Sometimes you can get what you want


This is Brink Hall, here on the U of I campus. It houses the English and Math departments and is named for former Moscow resident and author Carol Ryrie Brink. She wrote the childrens' book Caddie Woodlawn, which I love. I also love this building.

Ignore the weird stripy distortions, if you see any in this picture.

It's ancient, U-shaped, ridiculously tall and utterly labyrinthine. Miles of identical corridors about sixteen inches wide run down each level, heated by ferocious radiators. Levels and sub-levels and half-levels with unending staircases all through, also identical.

Today was Vandal Friday. It's a preview day for new and potential students. One year ago, as one of those visitors, I eschewed the official tours and conferences with advisers to make my own way around campus and later, build my own schedule online--not without some keyboard-pounding. But that rainy day I prowled the depths of my new home-to-be, this brick behemoth I loved at first sight. I left my coat in one of the many identical bathrooms on a sub-half-level and almost had to give it up for lost. Escher designed Brink Hall.

When I'd visited every level of every wing, and a few I'm not sure actually exist, I found an exit and stumbled out into the light, wondering how much time had passed and if this was my original dimension. The rain had stopped. Across the lawn was a big square newish building with lots of glass. I walked up the hill and in, to find a cafe, where I bought a bottle of strawberry milk and a bagel. I sat in a sunny window and waited for Seri and Ben to finish their meetings with advisers (they're not averse to doing things the proper way) and while I waited, I listened to the bagel-cafe employees chat about Harry Potter books, and thought to myself, I'd like to work here.

Monday, March 26, 2012

And they're even shaped like life preservers

Every weekday for breakfast I grab a bagel I brought home the day before and eat it as I walk to class. At lunchtime I'm at work, so I fix a bagel sandwich or have soup. And a bagel. Sometimes, like now, for an afternoon snack, I eat....you got it. A bagel. And you know what? I'm not tired of them yet.

We bagelfolk at Einstein's wear black t-shirts with little sayings emblazoned on them like, "Happiness is a warm bagel," or "Donuts, shmonuts--Eat a bagel." I am thoroughly on board with this.
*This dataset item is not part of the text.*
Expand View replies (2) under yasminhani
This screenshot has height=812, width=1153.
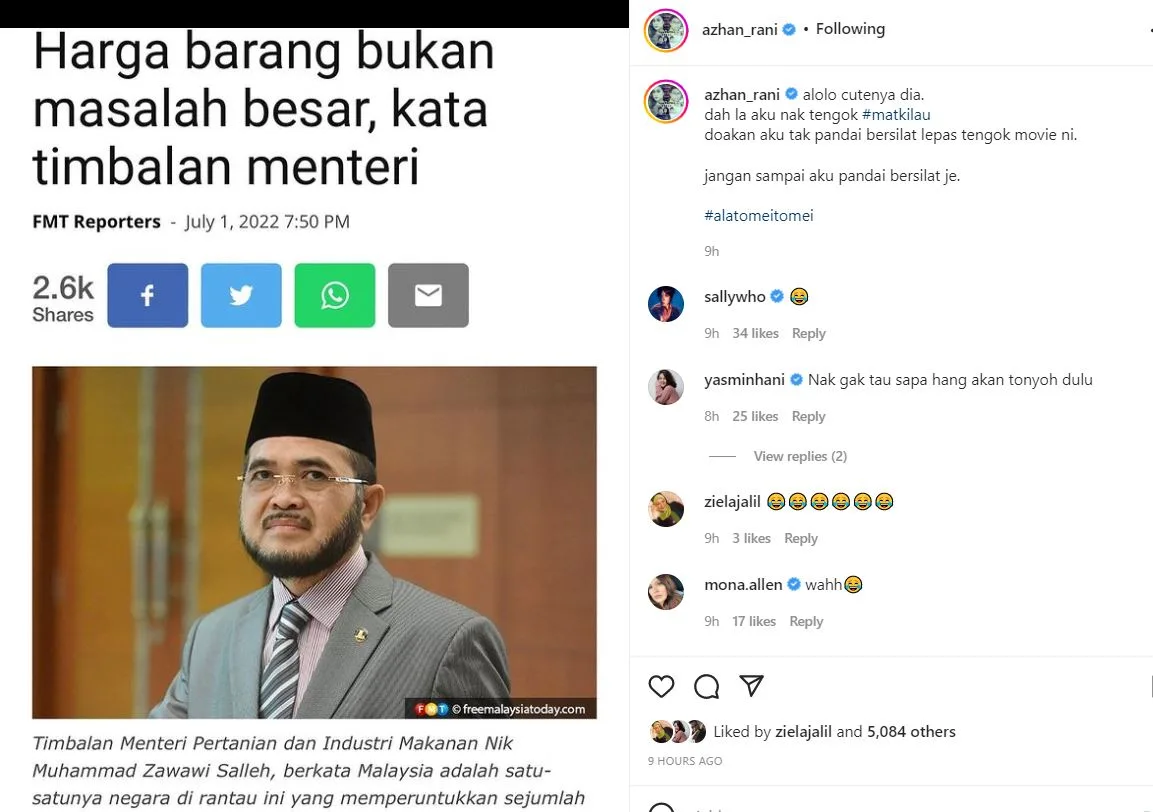[800, 456]
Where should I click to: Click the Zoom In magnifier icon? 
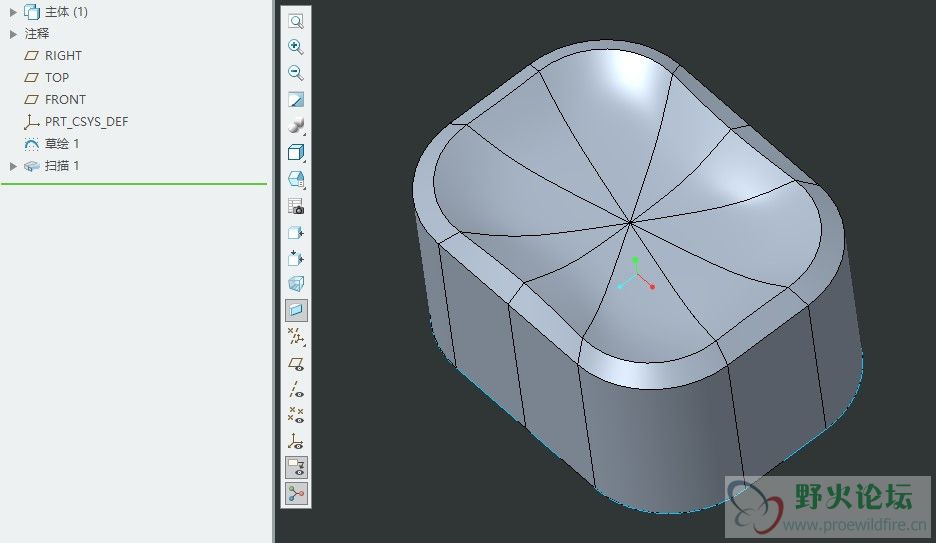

Ah, but what about life beyond lunch, you may ask? Well, it's just ducky. I am grateful for every moment. The week after spring break--which was lovely, spent in Newberg mostly--was an intense round of papers to finish and turn in, and papers received back from professors with results ranging from disappointing (but not surprising) to very pleasing. My poetry prof wants to use my craft analysis of B.H. Fairchild's "The Himalayas" as an example for future classes. :)


Yesterday in our window of sunny weather, Ben and I got his Miata out of hibernation--took off the cover, pulled the top down, wiped off the mildew, gassed her up, opened up the throttle, burned out the gunk and blew out the cobwebs. Sunglasses and bill caps. It was a blast.
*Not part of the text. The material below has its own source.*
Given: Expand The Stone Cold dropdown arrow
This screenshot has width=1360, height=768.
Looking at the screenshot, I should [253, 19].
Three years ago with the Miata in Yachats, Oregon coast.
Then it snowed. Now that's melted, and because that's a repeated pattern around here, Paradise Creek's running juuuust barely under the bridges. A few inches shy of flood stage. Life is exciting, innit?

 

Friday, February 10, 2012

Forward motion

Five weeks through the semester and we students have gained a rhythm. We know what to expect from our classes, and what our profs expect from us. First semester is behind us, we've readjusted and hit our proverbial stride.
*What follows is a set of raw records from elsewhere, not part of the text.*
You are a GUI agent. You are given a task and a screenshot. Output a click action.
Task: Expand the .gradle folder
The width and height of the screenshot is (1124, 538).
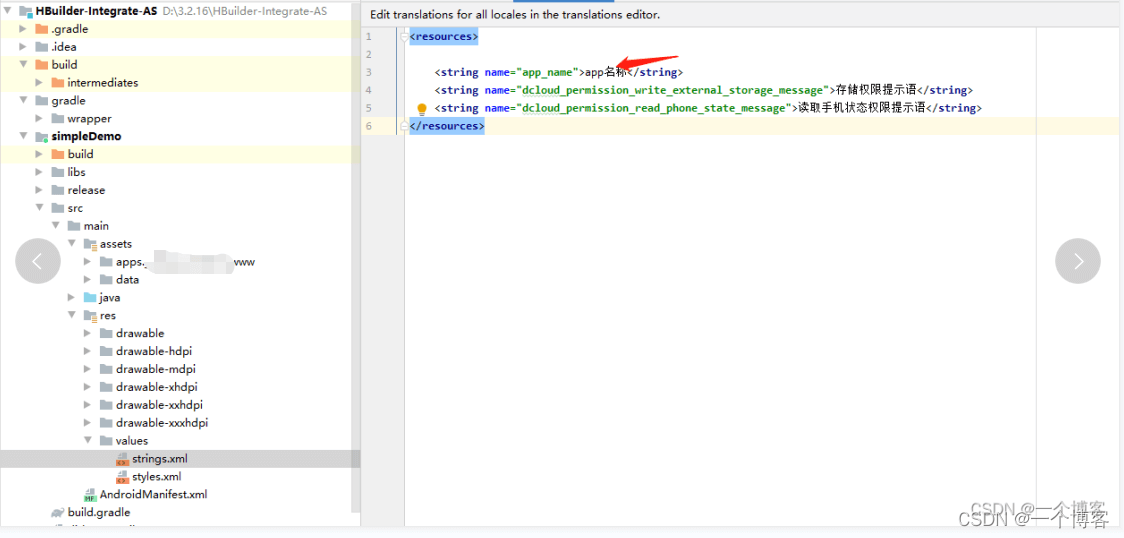coord(24,29)
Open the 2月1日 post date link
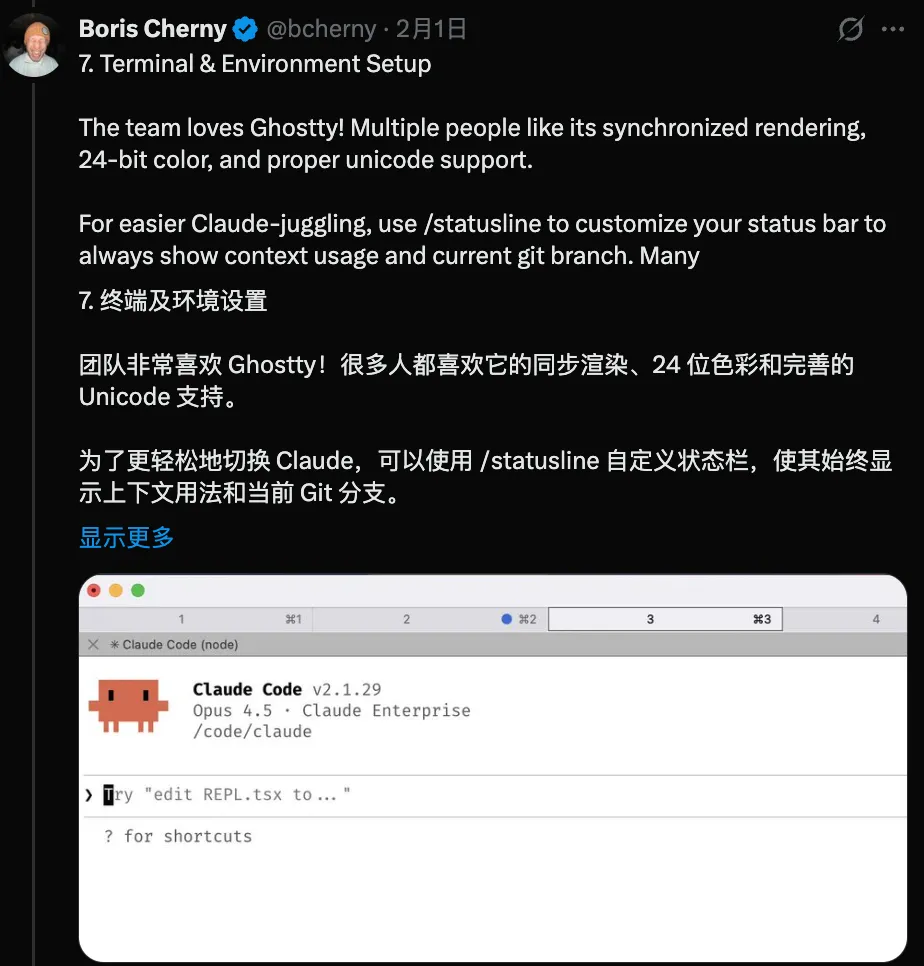 431,29

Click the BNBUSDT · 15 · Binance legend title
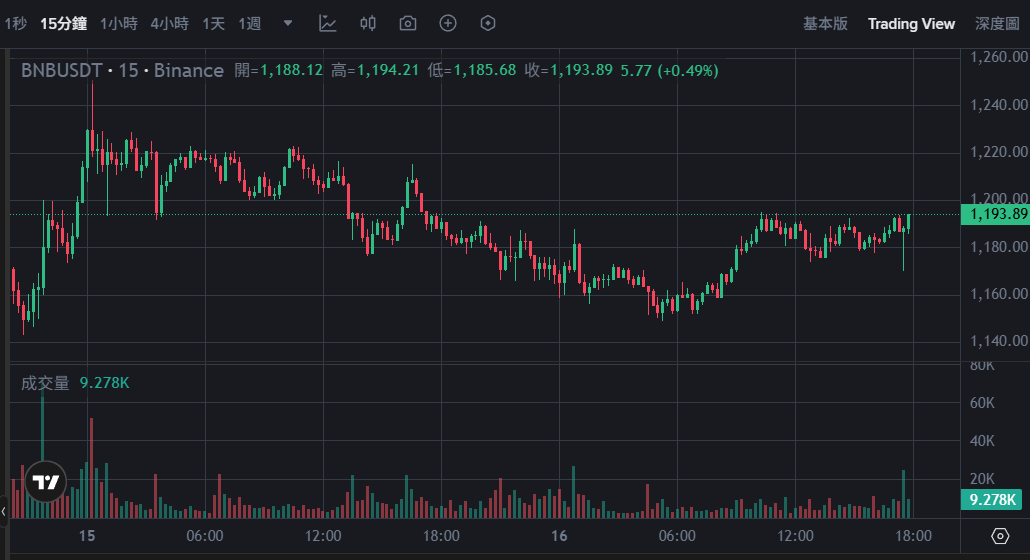pyautogui.click(x=122, y=70)

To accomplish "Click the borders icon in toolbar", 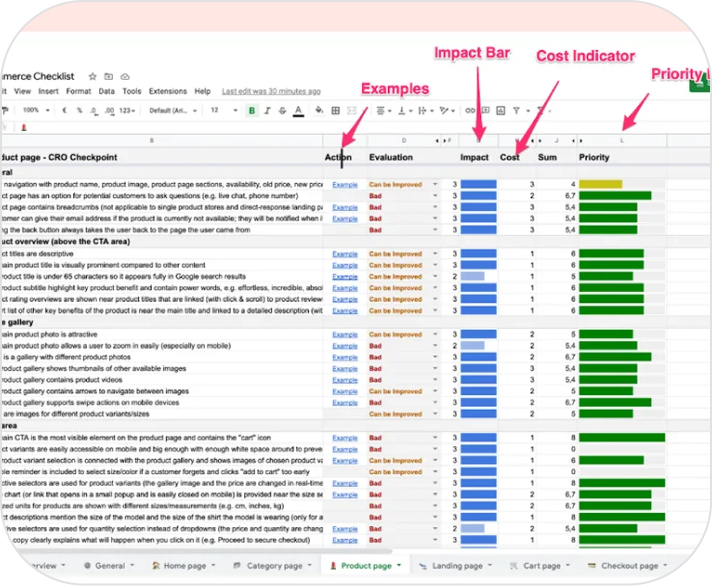I will tap(335, 110).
Literal, too. In walking to and from the academic campus from (and to) our little flat here at the outskirts, my stride has become quick, strong, automatic. It's a ten-minute walk one way. Some days I make the round trip twice. Back in Newberg, I loved to walk, but then there was no hurry and there were no hills. (I've learned to mince as well: black ice was a real danger for a couple weeks.)

The other strides I've learned to take happen in my brain. Weeknights, Ben and I generally study from about seven to midnight. A great amount of that time, for me, is spent writing. My fiction writing class is the centerpiece of my attention, my dedication, and by far the greatest eater of my time. Unlike poetry writing class which requires a poem a week, fiction class demands short exercises of original writing three times a week.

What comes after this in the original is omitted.